*WORK TO COMPLETE:*
At the line that contains "Click the Status", begin setting down every line word for word, and stop after the last line of the listing.

*DATA TO USE:*
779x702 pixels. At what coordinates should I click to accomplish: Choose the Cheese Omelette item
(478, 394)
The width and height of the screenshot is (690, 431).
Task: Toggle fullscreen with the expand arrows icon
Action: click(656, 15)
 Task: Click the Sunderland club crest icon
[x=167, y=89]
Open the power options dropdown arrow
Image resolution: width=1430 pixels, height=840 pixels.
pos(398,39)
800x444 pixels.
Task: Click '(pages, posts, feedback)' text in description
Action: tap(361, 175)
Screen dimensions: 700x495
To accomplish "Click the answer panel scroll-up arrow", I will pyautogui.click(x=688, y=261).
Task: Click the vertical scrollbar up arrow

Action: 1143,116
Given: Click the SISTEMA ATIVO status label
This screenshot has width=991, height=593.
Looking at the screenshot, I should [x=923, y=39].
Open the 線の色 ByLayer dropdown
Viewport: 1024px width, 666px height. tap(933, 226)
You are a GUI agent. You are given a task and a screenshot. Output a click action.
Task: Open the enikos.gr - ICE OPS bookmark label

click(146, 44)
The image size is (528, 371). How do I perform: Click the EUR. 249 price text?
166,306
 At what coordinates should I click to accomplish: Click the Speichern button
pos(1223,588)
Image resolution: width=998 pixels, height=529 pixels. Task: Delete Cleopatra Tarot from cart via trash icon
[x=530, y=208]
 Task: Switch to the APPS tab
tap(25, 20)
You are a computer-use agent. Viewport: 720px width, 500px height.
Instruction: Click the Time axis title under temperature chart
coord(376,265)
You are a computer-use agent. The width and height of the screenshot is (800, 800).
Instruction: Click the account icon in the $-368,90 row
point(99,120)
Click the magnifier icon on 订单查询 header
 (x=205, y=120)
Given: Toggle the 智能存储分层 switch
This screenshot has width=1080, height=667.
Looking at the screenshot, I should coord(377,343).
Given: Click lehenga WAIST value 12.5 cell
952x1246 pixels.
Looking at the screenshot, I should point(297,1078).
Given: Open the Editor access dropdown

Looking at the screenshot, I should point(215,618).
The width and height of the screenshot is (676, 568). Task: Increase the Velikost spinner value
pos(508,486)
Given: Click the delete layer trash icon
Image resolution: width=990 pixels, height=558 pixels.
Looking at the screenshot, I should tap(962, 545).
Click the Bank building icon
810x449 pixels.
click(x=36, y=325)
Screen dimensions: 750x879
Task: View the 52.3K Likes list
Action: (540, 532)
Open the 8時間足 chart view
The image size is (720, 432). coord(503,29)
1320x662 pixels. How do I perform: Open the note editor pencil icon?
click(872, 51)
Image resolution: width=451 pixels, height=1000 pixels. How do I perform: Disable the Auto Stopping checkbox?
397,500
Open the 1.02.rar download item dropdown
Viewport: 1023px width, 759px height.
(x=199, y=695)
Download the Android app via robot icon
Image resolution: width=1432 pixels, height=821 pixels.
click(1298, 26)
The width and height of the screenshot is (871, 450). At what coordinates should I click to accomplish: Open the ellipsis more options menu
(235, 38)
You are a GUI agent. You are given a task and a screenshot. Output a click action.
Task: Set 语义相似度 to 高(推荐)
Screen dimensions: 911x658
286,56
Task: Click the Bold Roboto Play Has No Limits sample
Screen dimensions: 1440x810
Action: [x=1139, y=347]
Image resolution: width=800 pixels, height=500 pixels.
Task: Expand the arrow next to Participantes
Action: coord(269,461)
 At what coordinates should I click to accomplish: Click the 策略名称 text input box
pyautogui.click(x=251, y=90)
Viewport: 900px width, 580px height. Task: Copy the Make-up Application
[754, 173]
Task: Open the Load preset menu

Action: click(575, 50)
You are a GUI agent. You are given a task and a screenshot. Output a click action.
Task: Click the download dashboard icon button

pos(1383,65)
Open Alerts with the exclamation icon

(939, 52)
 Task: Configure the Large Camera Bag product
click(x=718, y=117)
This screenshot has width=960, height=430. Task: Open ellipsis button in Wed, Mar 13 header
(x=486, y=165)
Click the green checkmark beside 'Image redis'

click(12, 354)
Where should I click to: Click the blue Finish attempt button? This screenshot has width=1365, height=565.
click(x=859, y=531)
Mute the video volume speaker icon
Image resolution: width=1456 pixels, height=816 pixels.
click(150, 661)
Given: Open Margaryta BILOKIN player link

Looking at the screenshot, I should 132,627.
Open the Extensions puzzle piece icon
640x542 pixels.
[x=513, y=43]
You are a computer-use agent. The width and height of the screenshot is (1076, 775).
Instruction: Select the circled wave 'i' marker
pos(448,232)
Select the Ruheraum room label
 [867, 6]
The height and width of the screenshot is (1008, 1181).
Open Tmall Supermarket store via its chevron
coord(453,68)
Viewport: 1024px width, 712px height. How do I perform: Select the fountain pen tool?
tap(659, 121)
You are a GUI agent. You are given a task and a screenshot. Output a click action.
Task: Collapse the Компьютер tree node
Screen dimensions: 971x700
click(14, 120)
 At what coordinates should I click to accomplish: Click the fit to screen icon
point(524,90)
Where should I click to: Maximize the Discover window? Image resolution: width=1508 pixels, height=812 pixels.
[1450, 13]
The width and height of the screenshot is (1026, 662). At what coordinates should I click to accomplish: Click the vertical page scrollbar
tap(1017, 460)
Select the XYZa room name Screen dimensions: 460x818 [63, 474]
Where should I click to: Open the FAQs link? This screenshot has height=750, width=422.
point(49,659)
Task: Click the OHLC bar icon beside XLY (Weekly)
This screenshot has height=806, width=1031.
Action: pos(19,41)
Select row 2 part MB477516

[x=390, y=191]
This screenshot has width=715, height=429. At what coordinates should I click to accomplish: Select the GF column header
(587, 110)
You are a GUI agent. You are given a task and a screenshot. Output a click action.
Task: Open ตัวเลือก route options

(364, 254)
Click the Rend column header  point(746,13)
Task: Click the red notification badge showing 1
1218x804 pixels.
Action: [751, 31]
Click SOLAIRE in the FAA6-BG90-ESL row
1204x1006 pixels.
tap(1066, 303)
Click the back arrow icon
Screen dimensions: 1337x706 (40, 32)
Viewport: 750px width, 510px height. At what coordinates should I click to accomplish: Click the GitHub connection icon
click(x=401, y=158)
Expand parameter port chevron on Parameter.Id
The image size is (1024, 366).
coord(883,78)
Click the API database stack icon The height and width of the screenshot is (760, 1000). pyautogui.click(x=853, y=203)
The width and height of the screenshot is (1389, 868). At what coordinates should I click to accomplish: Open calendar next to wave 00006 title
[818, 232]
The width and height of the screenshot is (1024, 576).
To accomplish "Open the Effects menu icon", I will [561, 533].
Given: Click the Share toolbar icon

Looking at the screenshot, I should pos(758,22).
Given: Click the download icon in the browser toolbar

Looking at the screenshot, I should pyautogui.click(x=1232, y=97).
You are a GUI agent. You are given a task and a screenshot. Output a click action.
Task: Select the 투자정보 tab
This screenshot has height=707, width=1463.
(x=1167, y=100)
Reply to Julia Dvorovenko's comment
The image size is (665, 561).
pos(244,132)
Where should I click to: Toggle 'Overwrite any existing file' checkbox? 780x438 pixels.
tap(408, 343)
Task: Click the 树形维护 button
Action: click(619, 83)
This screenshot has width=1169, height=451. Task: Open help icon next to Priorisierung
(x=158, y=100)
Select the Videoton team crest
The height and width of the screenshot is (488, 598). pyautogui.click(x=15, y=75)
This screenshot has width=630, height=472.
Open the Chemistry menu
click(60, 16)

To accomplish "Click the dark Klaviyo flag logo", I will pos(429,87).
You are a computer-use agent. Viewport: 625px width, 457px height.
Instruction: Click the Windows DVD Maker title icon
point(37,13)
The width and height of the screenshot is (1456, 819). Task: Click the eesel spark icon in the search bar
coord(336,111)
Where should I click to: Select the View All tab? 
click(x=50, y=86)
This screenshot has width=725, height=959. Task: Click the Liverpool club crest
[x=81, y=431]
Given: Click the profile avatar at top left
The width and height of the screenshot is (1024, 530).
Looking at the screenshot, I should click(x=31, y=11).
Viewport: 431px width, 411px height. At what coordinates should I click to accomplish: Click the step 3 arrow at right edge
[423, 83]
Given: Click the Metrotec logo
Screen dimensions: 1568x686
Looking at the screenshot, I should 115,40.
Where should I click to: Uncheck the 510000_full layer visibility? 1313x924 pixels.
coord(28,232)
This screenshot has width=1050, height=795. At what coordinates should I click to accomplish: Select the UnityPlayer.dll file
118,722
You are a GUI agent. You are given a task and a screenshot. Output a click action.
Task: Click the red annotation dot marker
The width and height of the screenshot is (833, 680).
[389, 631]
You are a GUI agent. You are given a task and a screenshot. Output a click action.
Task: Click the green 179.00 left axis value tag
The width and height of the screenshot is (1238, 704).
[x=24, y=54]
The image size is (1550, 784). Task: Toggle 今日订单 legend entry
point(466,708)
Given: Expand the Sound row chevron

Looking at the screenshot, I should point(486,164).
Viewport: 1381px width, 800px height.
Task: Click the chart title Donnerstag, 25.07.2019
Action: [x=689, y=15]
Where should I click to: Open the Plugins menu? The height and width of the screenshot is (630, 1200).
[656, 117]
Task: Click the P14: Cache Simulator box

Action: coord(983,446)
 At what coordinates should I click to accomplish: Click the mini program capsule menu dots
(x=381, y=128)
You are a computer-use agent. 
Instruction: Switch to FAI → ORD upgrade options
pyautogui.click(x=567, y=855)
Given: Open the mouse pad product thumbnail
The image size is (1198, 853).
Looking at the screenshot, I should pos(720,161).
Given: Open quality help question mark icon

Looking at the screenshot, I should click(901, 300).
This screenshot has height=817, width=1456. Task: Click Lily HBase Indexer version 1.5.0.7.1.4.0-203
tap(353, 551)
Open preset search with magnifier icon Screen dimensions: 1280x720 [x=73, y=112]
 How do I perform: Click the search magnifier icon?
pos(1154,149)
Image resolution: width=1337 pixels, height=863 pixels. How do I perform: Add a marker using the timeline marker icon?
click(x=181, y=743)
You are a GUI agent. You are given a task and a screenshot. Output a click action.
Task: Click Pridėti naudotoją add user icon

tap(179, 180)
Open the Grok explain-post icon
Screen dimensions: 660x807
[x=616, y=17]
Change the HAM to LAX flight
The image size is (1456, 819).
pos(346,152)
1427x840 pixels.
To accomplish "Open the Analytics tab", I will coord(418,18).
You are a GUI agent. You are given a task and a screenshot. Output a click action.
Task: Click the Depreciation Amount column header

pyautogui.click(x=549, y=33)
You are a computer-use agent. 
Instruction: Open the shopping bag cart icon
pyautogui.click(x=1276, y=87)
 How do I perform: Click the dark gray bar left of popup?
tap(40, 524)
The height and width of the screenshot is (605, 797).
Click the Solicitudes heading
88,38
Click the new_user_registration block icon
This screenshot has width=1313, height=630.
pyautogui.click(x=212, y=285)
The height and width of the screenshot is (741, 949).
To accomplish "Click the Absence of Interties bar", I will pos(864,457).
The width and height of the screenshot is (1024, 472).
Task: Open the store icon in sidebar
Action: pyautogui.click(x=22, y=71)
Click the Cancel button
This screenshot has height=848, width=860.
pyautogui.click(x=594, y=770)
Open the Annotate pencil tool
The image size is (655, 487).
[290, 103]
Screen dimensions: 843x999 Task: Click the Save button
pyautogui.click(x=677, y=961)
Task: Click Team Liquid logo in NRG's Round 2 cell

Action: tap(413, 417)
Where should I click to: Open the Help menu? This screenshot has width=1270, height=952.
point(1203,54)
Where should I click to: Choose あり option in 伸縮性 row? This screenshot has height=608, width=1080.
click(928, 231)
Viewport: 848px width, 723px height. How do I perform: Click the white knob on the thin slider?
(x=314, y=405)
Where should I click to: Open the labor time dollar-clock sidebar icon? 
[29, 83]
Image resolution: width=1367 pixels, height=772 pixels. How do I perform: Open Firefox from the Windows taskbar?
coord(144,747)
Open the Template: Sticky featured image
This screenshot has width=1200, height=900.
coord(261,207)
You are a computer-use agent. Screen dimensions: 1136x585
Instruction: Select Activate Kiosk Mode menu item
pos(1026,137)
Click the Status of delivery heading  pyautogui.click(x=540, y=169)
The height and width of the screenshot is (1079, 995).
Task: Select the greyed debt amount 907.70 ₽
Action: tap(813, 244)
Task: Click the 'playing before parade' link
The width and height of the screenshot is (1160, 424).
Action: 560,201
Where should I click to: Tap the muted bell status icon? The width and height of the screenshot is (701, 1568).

*WRITTEN RESPONSE:*
Click the Status of delivery heading  pyautogui.click(x=540, y=169)
The height and width of the screenshot is (1079, 995).
Task: Select the greyed debt amount 907.70 ₽
Action: tap(813, 244)
Task: Click the 'playing before parade' link
The width and height of the screenshot is (1160, 424).
Action: 560,201
Where should I click to: Tap the muted bell status icon? The width and height of the screenshot is (701, 1568).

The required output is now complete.